I learn something new from you each week on the brain. I love I have never had a sugar addiction and nothing I can’t do without. I know I used to have a cheese addiction, until I was on my healing journey- I know it has not totally gone as when I am out and there are plates of cheese- i eat and regret the next day xxx
I love cheese too, but I really do limit it. Why is it almost everything that’s really good is bad? 🙂
I was reading through the comments Debbie and i was thinking almost just that…Sugar and Cheese have been my pitfalls for so long. While I can live without them, but when they are in my face…I can’t resist 🙁 I need to rewire my brain and only then will my backside follow suit 😉 <3
Thank you, Debbie, for your thorough article about how addiction affects the brain. Addiction has affected so many and as you mention there are different camps on the best way to treat it, which can make things confusing for those who are looking for answers. My hope is that families who have loved ones struggling with addiction have all the information possible, so they can make the most informed decisions.
I also like your comment about how “The American Journal of Psychiatry has countless studies documenting correlations between meditation/mindfulness and successful addiction rehabilitation.” Refuge Recovery is a fairly new support group that has become more popular with meetings across the country. They include meditation as part of their support.
I knew you would like this one, Cathy! 🙂
I don’t really know which theory is correct. Either way, it’s important for people to find what works for them as you said.
This is a very interesting read.
I especially agree with you on the role that neuroplasticity plays in facilitating addictions, as well as recovering from them.
However, despite the fact that there are a lot of studies that posit that addictions are a disease, I do not think that is the case. Granted, some people are predisposed to certain addictions as a result of their genes, epigenetics, reciprocal determinism, as well as their environments, however, based neuroplasticity from thoughts and actions are more likely responsible for triggering addictions, rather than disease.
In all, your writing was an enjoyable read and I would be coming back here from time to time.
God bless
Thank you for your thoughts. I agree that there are many theories and causes of addiction. We don’t really know which is correct or if it is a combination of all of them. One thing is for sure – neuroplasticity is central.
You know, addiction is still a stigma and most people shy away from seeking help, because “people will talk”. At least that’s how it is where I live. And once someone does go through the detox, people won’t ever let them forget that they slipped up and it stops them from getting good jobs and being seen as “normal” in society.

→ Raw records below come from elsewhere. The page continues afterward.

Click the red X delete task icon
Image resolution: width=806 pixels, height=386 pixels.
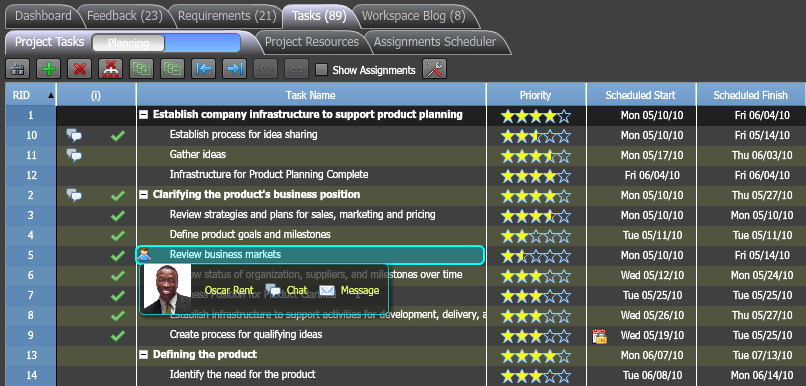(x=79, y=69)
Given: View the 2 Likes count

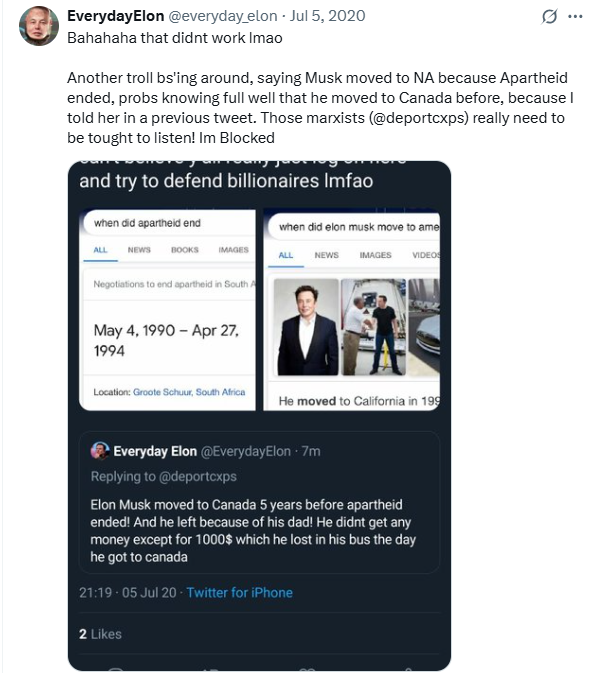Looking at the screenshot, I should tap(100, 634).
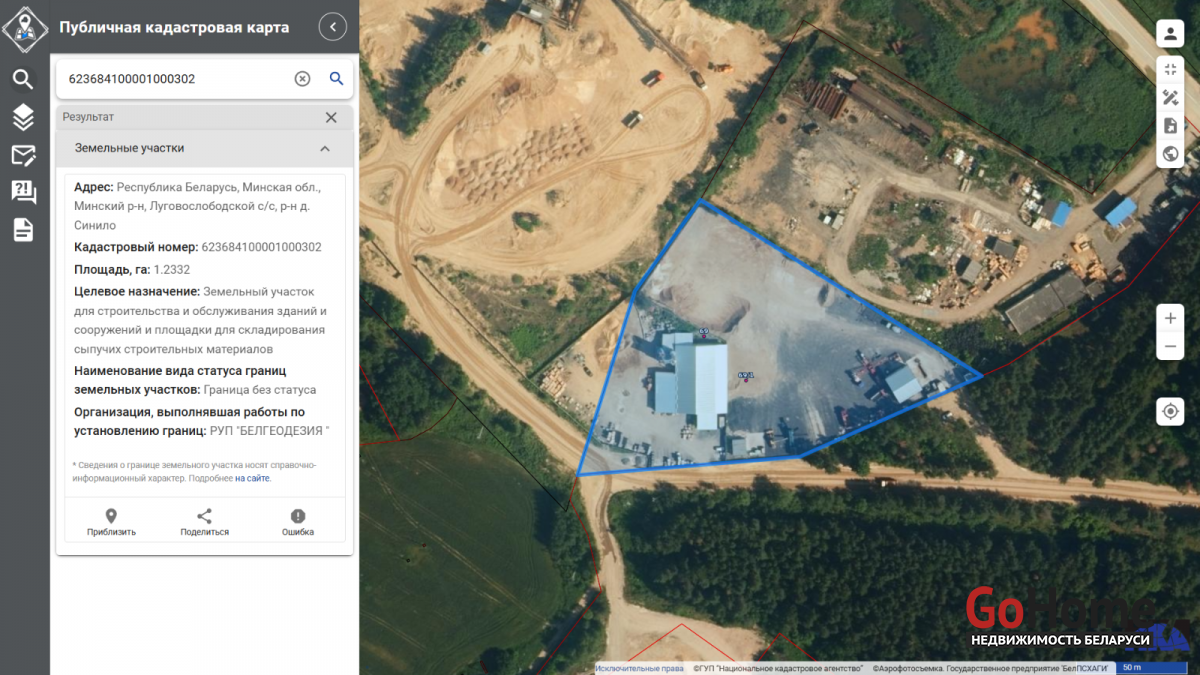Close the Результат panel

tap(331, 117)
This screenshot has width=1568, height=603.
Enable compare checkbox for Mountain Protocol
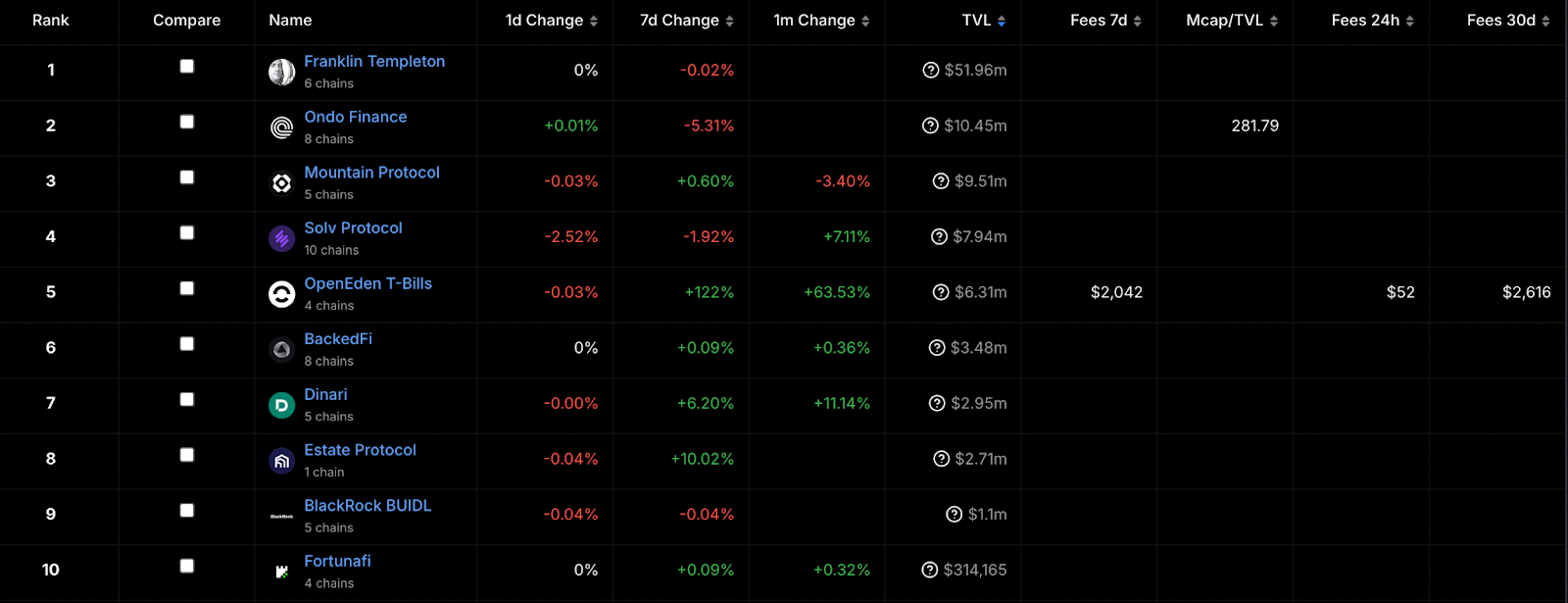186,177
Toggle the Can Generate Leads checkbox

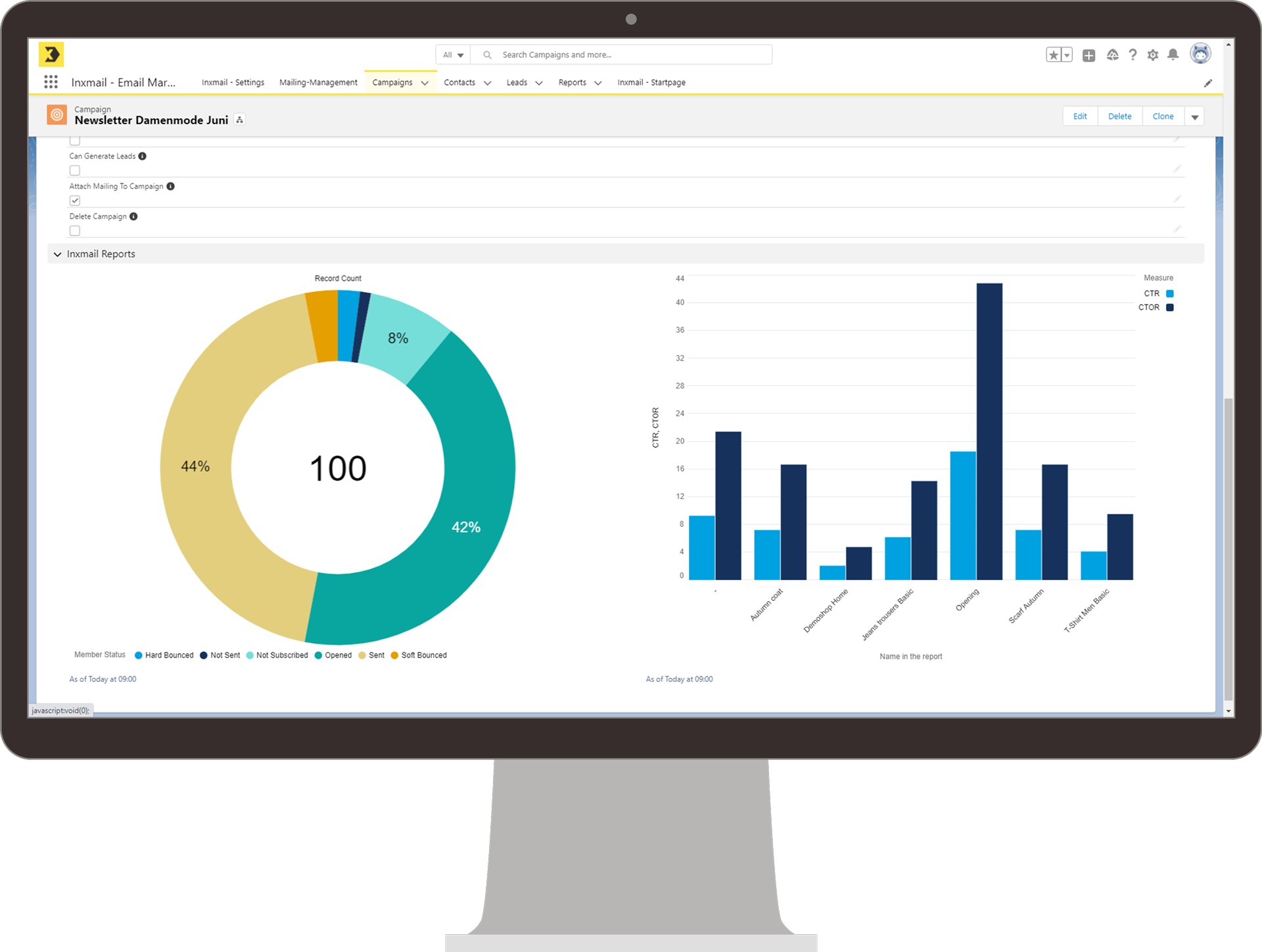[x=75, y=169]

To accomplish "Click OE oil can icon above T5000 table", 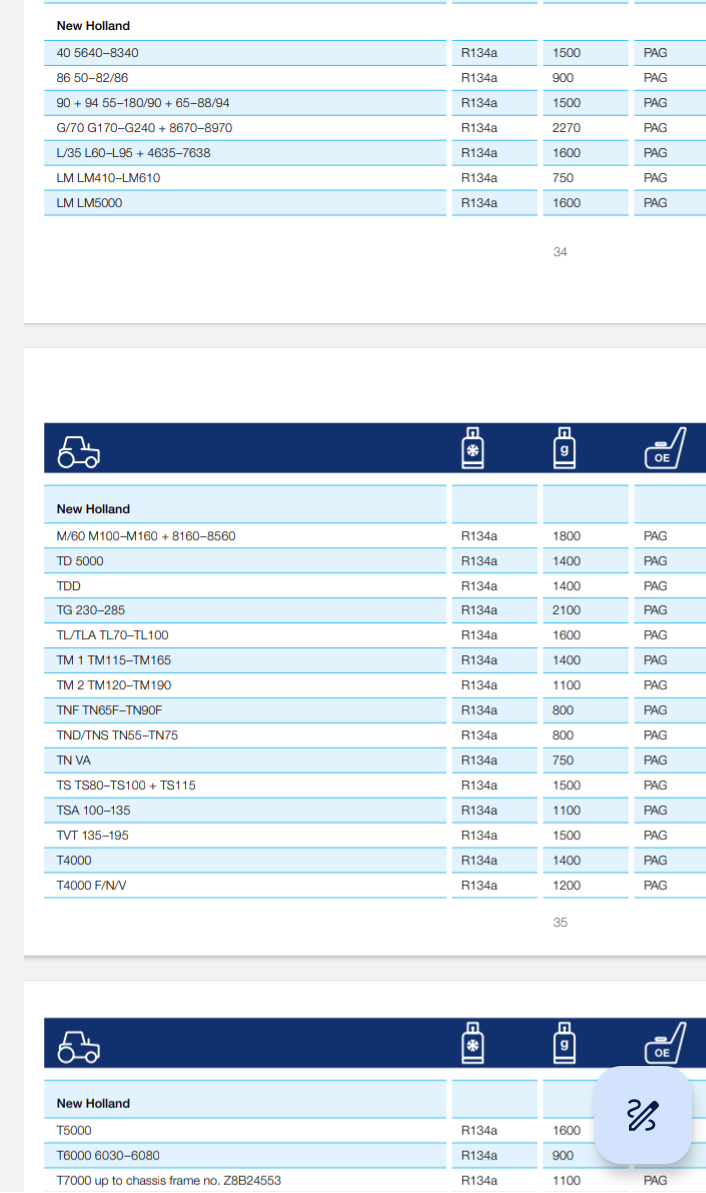I will click(665, 1043).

Research is a wonderful thing and it is great to see a better understanding of how addiction works. After all, addiction can be related to various things. I find neuroplasticity particularly fascinating, Debbie! Thank you for this valuable article.
Hi Debbie,
You keep sharing terrific information. This article gives such valuable insight into the process of addiction and recovery. I am so pleased to share it with my social media sites.
Warmly,
Jean
Thank you for your kind words and for sharing, Jean. 🙂
This is excellent! I just started reading about ‘neuroplasticity’. This article made it really clear for me. Awesome👍🏼
I’m glad, Nadine. 🙂 Thanks for letting me know.